Every entry below, first to last, should be restated word for word.

**Stored data entries:**

-=-=-=-=-

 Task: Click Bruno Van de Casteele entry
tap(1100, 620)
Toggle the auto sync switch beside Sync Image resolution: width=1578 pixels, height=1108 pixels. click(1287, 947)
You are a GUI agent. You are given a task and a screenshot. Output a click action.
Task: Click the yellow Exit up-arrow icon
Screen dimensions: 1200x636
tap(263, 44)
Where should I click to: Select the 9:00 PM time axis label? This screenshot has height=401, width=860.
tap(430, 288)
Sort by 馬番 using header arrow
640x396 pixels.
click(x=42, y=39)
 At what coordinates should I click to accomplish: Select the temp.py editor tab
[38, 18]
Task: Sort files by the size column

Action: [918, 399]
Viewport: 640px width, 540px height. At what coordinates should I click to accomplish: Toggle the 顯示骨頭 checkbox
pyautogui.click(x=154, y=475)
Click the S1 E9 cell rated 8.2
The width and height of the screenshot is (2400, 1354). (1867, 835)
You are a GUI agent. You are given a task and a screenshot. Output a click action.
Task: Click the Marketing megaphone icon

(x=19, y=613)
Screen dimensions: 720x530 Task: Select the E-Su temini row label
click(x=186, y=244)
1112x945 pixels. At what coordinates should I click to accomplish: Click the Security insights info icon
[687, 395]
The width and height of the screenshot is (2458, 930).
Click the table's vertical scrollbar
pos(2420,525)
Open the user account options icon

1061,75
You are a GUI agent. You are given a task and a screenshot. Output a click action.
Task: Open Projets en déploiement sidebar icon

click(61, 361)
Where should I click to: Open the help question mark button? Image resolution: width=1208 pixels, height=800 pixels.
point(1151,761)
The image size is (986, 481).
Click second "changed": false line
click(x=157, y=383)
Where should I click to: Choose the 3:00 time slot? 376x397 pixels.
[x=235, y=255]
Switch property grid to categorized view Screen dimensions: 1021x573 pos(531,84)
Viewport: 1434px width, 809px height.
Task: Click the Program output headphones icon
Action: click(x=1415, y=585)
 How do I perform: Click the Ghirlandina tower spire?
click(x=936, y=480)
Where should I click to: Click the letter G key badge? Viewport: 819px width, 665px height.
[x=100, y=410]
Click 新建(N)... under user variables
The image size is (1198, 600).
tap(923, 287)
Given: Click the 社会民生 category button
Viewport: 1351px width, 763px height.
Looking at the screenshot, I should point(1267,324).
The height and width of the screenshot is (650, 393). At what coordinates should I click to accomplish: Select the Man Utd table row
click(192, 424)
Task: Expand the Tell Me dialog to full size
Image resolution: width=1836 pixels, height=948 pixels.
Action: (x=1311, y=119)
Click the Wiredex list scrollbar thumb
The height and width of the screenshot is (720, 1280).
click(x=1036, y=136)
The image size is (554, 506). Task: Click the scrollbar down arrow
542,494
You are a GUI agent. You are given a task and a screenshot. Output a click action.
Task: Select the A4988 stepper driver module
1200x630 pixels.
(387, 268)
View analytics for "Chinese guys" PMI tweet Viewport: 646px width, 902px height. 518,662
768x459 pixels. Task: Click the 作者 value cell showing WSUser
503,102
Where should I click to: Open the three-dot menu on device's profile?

-=-=-=-=-

**REPLY TO THE EXERCISE:**
 Task: Click Bruno Van de Casteele entry
tap(1100, 620)
Toggle the auto sync switch beside Sync Image resolution: width=1578 pixels, height=1108 pixels. click(1287, 947)
You are a GUI agent. You are given a task and a screenshot. Output a click action.
Task: Click the yellow Exit up-arrow icon
Screen dimensions: 1200x636
tap(263, 44)
Where should I click to: Select the 9:00 PM time axis label? This screenshot has height=401, width=860.
tap(430, 288)
Sort by 馬番 using header arrow
640x396 pixels.
click(x=42, y=39)
 At what coordinates should I click to accomplish: Select the temp.py editor tab
[38, 18]
Task: Sort files by the size column

Action: [918, 399]
Viewport: 640px width, 540px height. At what coordinates should I click to accomplish: Toggle the 顯示骨頭 checkbox
pyautogui.click(x=154, y=475)
Click the S1 E9 cell rated 8.2
The width and height of the screenshot is (2400, 1354). (1867, 835)
You are a GUI agent. You are given a task and a screenshot. Output a click action.
Task: Click the Marketing megaphone icon

(x=19, y=613)
Screen dimensions: 720x530 Task: Select the E-Su temini row label
click(x=186, y=244)
1112x945 pixels. At what coordinates should I click to accomplish: Click the Security insights info icon
[687, 395]
The width and height of the screenshot is (2458, 930).
Click the table's vertical scrollbar
pos(2420,525)
Open the user account options icon

1061,75
You are a GUI agent. You are given a task and a screenshot. Output a click action.
Task: Open Projets en déploiement sidebar icon

click(61, 361)
Where should I click to: Open the help question mark button? Image resolution: width=1208 pixels, height=800 pixels.
point(1151,761)
The image size is (986, 481).
Click second "changed": false line
click(x=157, y=383)
Where should I click to: Choose the 3:00 time slot? 376x397 pixels.
[x=235, y=255]
Switch property grid to categorized view Screen dimensions: 1021x573 pos(531,84)
Viewport: 1434px width, 809px height.
Task: Click the Program output headphones icon
Action: click(x=1415, y=585)
 How do I perform: Click the Ghirlandina tower spire?
click(x=936, y=480)
Where should I click to: Click the letter G key badge? Viewport: 819px width, 665px height.
[x=100, y=410]
Click 新建(N)... under user variables
The image size is (1198, 600).
tap(923, 287)
Given: Click the 社会民生 category button
Viewport: 1351px width, 763px height.
Looking at the screenshot, I should point(1267,324).
The height and width of the screenshot is (650, 393). At what coordinates should I click to accomplish: Select the Man Utd table row
click(192, 424)
Task: Expand the Tell Me dialog to full size
Image resolution: width=1836 pixels, height=948 pixels.
Action: (x=1311, y=119)
Click the Wiredex list scrollbar thumb
The height and width of the screenshot is (720, 1280).
click(x=1036, y=136)
The image size is (554, 506). Task: Click the scrollbar down arrow
542,494
You are a GUI agent. You are given a task and a screenshot. Output a click action.
Task: Select the A4988 stepper driver module
1200x630 pixels.
(387, 268)
View analytics for "Chinese guys" PMI tweet Viewport: 646px width, 902px height. 518,662
768x459 pixels. Task: Click the 作者 value cell showing WSUser
503,102
Where should I click to: Open the three-dot menu on device's profile?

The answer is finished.